From the Field: Using Drones as a Landscape Performance Assessment Tool
By Rachael Shields, MLA Candidate, University of Georgia
Our University of Georgia (UGA) team is participating in the Landscape Architecture Foundation’s Case Study Investigation (CSI) program and includes professors Alfie Vick, Brian Orland, and Jon Calabria and me. We are studying Historic Fourth Ward Park in Atlanta and the University of Georgia’s Science Learning Center. The landscape architect for both projects was HDR’s Atlanta office.
Drones are currently a hot commodity in the world of package delivery or air strikes, but they are just beginning to take off in the design field (pun intended). Drones became part of our CSI research process when the need arose for high quality post-construction aerial images because online map imagery sources were not up-to-date. Collecting aerial imagery and video are increasingly common uses for drone technology in the design and planning professions. During the process of acquiring imagery, our team realized there were many fascinating advantages in using a drone — beyond the conventional uses.

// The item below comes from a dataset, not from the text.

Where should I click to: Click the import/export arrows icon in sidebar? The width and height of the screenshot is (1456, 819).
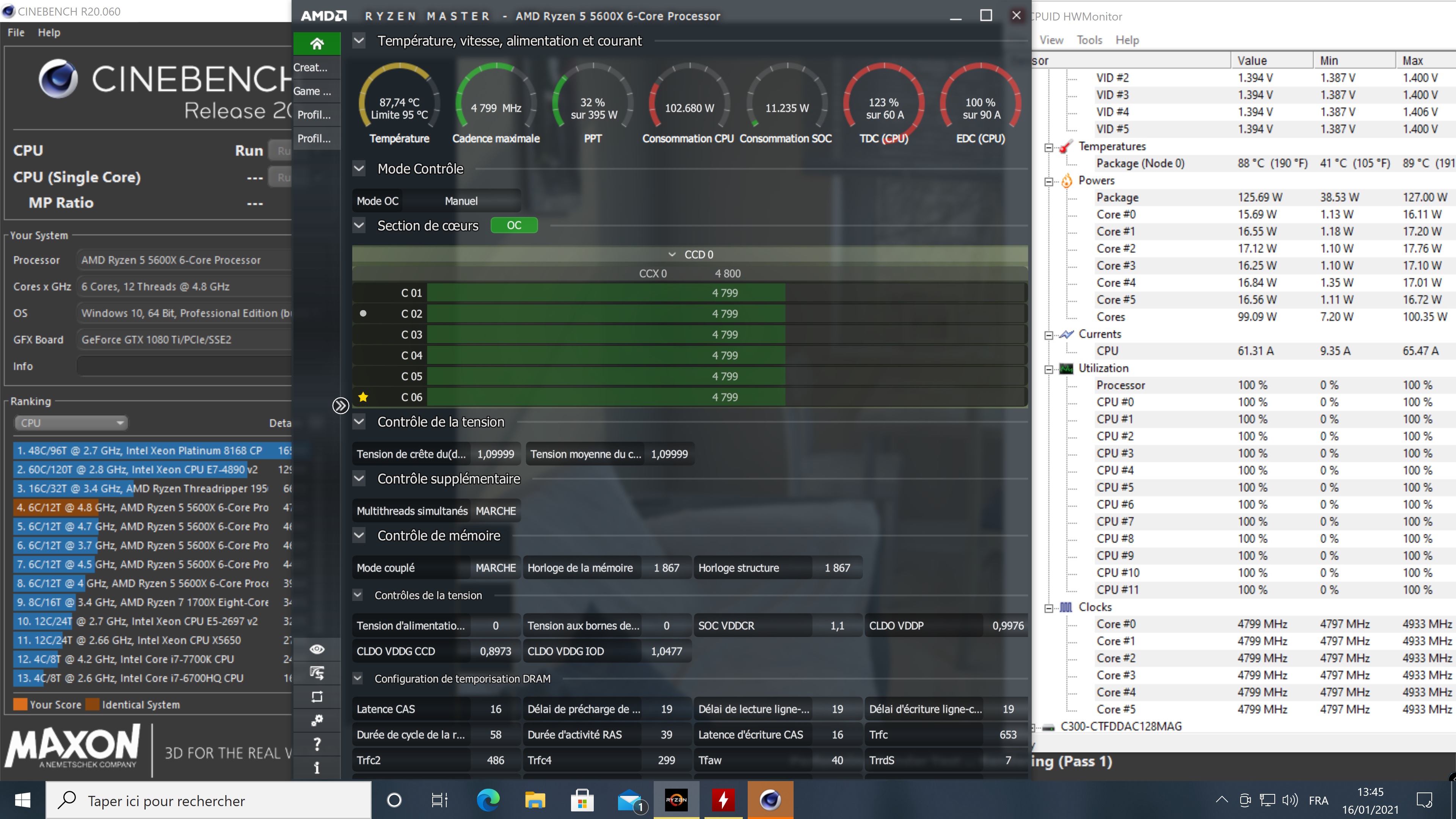pos(317,673)
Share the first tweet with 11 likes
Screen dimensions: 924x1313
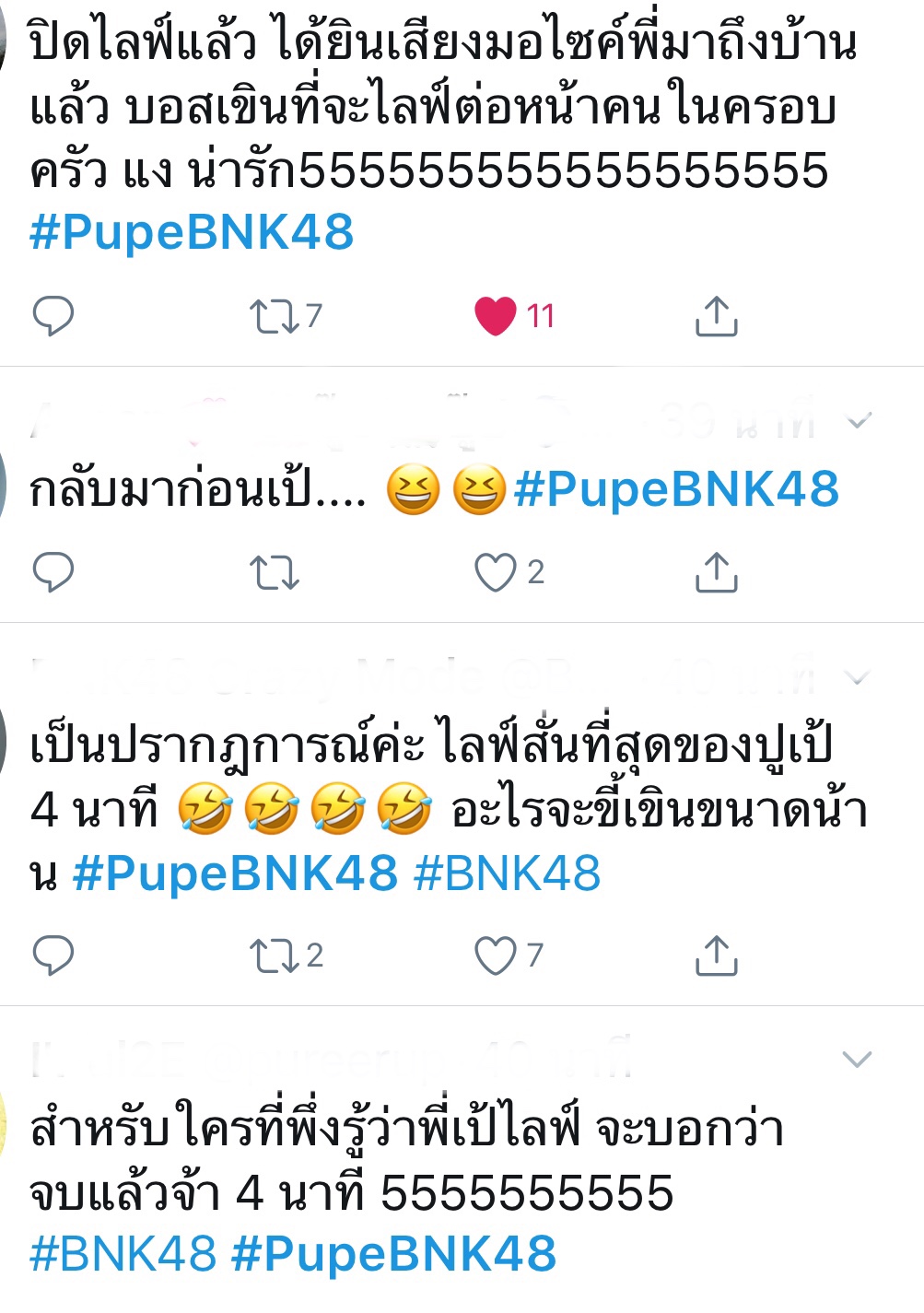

The drone we used allowed us to collect data we never would have been able to otherwise. For this portion of the project, we brought in Roger Lowe, a professor in the UGA Warnell School of Forestry and Natural Resources, who is a specialist in spatial information technology and has a remote pilot certificate, also known as a “drone license.” In order to fly over UGA’s Science Learning Center, we first had to get flight clearance. Before flying, Roger made sure to check the weather and to become aware of any hazards that might affect the flight like power lines, trees, and structures. He also knew to keep the craft at a maximum of two hundred feet above ground level. While imagery with a lot of people using the landscape would be great, drone flights over people are not permitted.
After flying, the imagery data were transferred to Agisoft PhotoScan, software that processes the images and produces data that can be opened in ArcGIS. For our research purposes, we captured a terrain file to show the topography of the site. PhotoScan also produced an orthomosaic, a seamless aerial formed from a group of orthoimages. Third, through the use of laser light reflected from terrain, structures, and vegetation, the drone is able to capture lidar data in the form of x,y,z measurements. This produces a point cloud that allows 3D analysis.
The exciting potential we began to notice with this kind of technology is longitudinal monitoring. Future classes at UGA could track changes in the Science Learning Center’s landscape over time. For example, imagery can track the change in the area of shade cover, the effectiveness of the stormwater management methods on site, or even map changes due to erosion. Additional analyses with ArcMap, Grass GIS, and HydroCAD would provide cutting-edge landscape performance evaluation tools not seen in traditional methods.
In conclusion, drones have the capacity to provide a whole new landscape performance toolset. Drone technology is new to us, and we hope to include some of the unique aspects of drone data analysis as we continue to document our projects as Landscape Performance Series Case Study Briefs. So far, we have learned that drones have great possibilities, the extent of which, we are still trying to understand.
Research Assistant Rachael Shields and Research Fellows Jon Calabria, Brian Orland, and Alfred Vick are participating in LAF’s 2018 Case Study Investigation (CSI) program, which supports academic research teams to study the environmental, social, and economic performance of exemplary landscape projects. Any opinions expressed in this article belong solely to the author. Their inclusion in this article does not reflect endorsement by LAF.